Talend Open Studio for Data Quality
Talend Data Management Platform
|Survivorship rules per column||With the ability to run Survivorship rules on a per-column basis, you now have finer control over the master value you want to keep, thus extending the ways in which survivorship can be defined.|
|Introduction of a new component: tPatternMasking||
tPatternMasking consistently masks data that follows
a specific pattern.
You can define custom masking patterns in a way that is closer to regular expressions, avoiding the need to manually create a dictionary of values.

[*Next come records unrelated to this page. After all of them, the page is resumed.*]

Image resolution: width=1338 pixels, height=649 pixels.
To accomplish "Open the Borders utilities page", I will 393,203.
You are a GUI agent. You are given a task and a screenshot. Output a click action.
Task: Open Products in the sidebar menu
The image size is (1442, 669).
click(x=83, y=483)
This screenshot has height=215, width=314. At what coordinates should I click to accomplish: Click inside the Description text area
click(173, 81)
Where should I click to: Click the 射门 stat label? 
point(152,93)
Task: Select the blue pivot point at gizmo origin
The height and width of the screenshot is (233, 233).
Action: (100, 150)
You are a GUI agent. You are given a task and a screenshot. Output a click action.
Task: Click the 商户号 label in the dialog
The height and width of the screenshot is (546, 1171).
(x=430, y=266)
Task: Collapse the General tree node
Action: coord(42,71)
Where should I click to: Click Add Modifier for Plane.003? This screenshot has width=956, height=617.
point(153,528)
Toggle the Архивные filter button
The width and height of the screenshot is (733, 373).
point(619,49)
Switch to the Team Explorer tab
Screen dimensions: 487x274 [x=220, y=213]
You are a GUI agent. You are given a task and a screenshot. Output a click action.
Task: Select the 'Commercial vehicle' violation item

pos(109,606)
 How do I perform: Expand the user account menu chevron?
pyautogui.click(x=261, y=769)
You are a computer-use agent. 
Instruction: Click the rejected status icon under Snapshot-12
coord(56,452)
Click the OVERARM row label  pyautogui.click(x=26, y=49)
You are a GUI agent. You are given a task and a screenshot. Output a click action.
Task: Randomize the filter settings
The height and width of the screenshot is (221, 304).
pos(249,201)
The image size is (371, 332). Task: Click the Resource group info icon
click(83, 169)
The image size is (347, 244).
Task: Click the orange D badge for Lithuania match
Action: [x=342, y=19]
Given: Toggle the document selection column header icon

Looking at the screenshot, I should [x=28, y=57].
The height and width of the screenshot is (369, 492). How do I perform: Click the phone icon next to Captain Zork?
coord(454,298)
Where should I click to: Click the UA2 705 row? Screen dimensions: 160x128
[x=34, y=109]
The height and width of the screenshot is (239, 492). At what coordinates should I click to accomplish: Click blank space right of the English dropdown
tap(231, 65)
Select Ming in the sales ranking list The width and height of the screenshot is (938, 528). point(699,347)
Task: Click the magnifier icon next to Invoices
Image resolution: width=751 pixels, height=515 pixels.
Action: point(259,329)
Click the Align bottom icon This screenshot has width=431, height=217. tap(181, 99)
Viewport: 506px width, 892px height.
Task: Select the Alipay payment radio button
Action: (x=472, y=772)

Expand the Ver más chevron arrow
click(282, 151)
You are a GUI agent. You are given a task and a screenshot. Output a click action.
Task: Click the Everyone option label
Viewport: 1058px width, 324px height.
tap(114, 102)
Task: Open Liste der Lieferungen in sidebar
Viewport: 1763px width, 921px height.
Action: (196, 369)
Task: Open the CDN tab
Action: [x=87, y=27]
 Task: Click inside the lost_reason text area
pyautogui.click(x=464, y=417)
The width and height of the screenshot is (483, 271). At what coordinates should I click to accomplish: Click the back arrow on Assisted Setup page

|Checkpointing interval in machine learning components (tALSModel, tMatchModel, tMatchPredict and tRandomForestModel||With the ability to activate Spark checkpointing and configure the checkpointing interval in machine learning components, you can now break up long Resilient Distributed Dataset (RDD) lineage and save the intermediate RDDs to a checkpointing directory at the configured interval. Checkpoints are useful when the lineage graphs are long and help avoid StackOverflow errors in high-iteration jobs.|
|Maximum Elasticsearch bulk size parameter in tMatchIndex and tMatchIndexPredict components||You can now define the maximum number of records for bulk operations in Elasticsearch.|
|Context node in the Repository tree view of Talend Studio||You can now create, edit, delete, import and export context items from the Profiling perspective.|
|Microsoft SQL Server database profiling||You can connect to a Microsoft SQL Server database using Windows authentication mode and perform data profiling on this database.|
|Microsoft SQL Sever 2016 support||
Talend DQ Portal supports
Microsoft SQL Sever 2016.
You can use a Microsoft SQL Sever 2016 database for the data quality data mart.
New DMG for Talend installation on MacOS
A new DMG is provided for installation of Talend Open Studio products on MacOS to prevent macOS Sierra from setting downloaded files to "quarantine".